The black hearse arrived into Windsor, decorated with flowers which had been hurled by mourners lining the road during the slow journey from London.
The same hypnotic, trance-inducing march played along Whitehall was picked up again by new musicians, flawlessly choreographed, but there was an instantly different aesthetic from the London procession.
A peculiarly unfunereal atmosphere had been mounting in the 24 hours before the service: the pubs were unusually crowded, and souvenir shops were doing brisk business selling postcards with black and white images of the late Queen and rapidly manufactured mugs decorated with slightly off-centre pictures of her face and the dates 1926-2022.
A man with his dog and belongings was left undisturbed to sleep on the pavement outside the Duchess of Cambridge pub, as people filed past wearing bowler hats adorned with union jacks.

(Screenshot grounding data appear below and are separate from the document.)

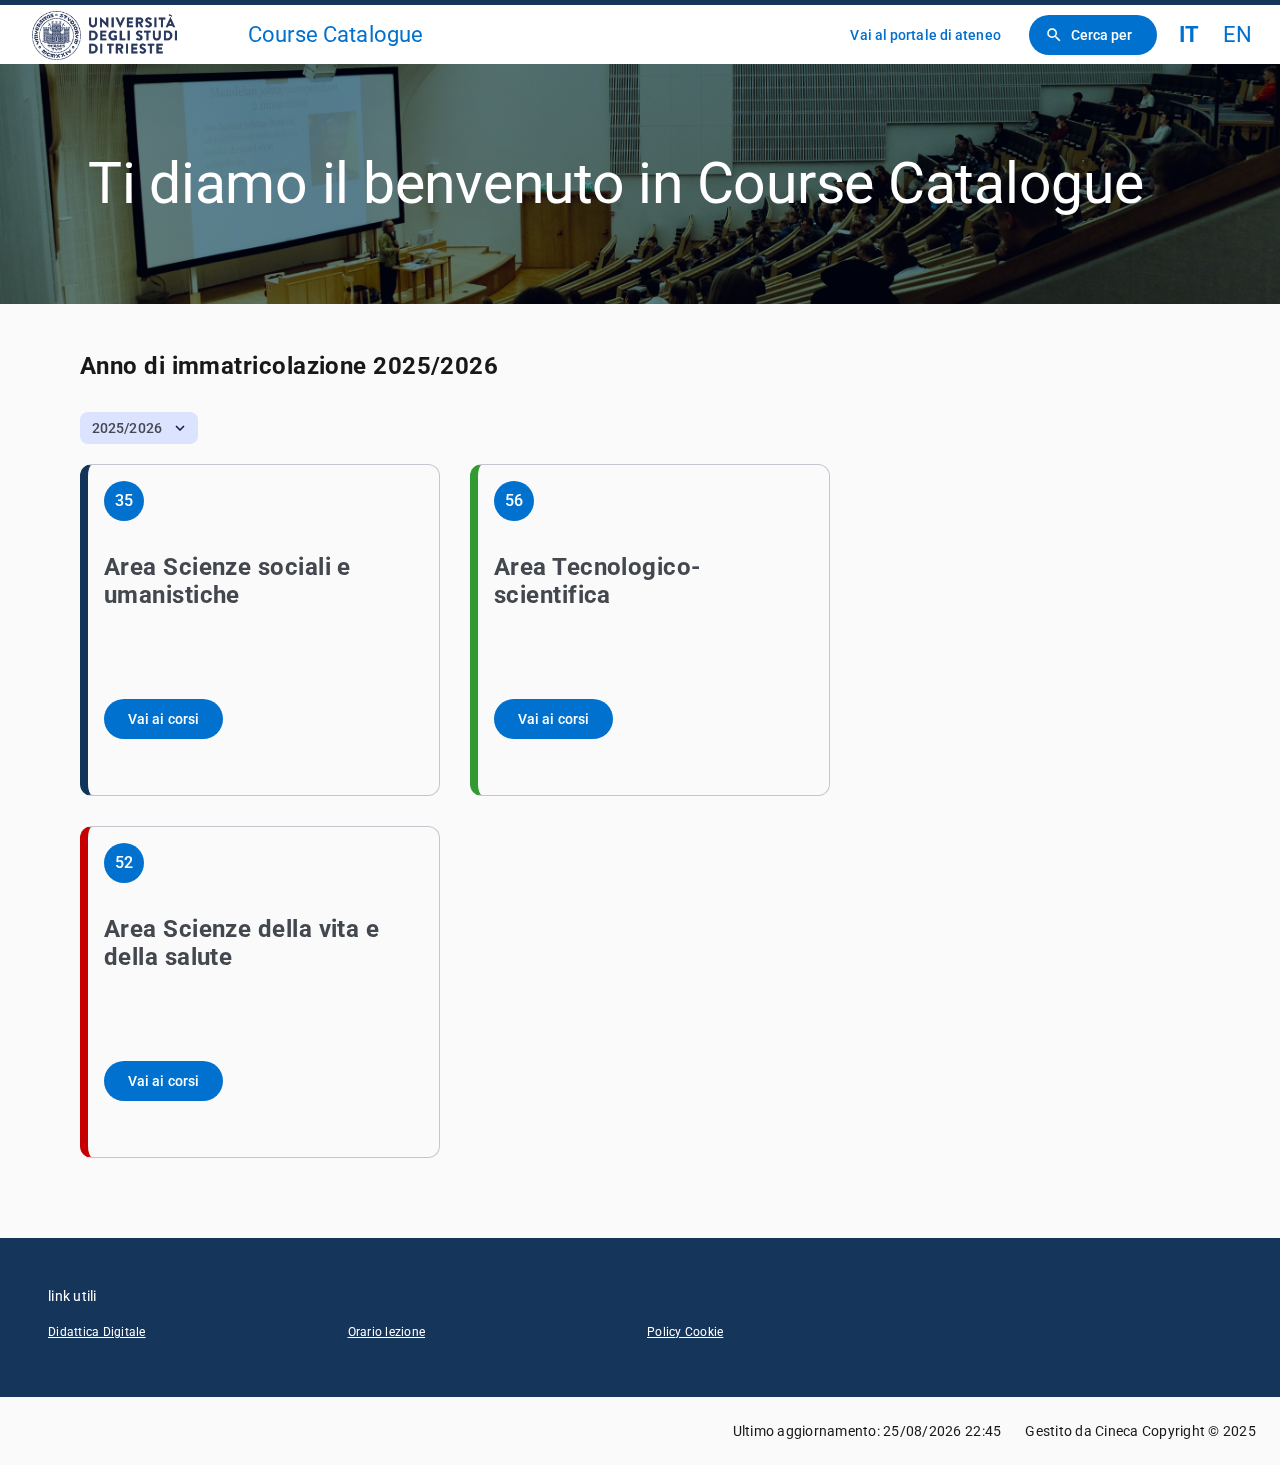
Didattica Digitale (97, 1332)
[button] (139, 428)
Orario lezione (387, 1332)
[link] (132, 34)
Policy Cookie (685, 1332)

As they made their way into the chapel, mourners will have caught a burst of the heady smell of thousands of wilting bunches of flowers, carefully arranged in rows, cellophane removed, to create the impression of a fading flower bed.
The Queen was due to be buried next to her husband, Prince Philip, and near the remains of her father, George VI, the Queen Mother and her sister, Princess Margaret.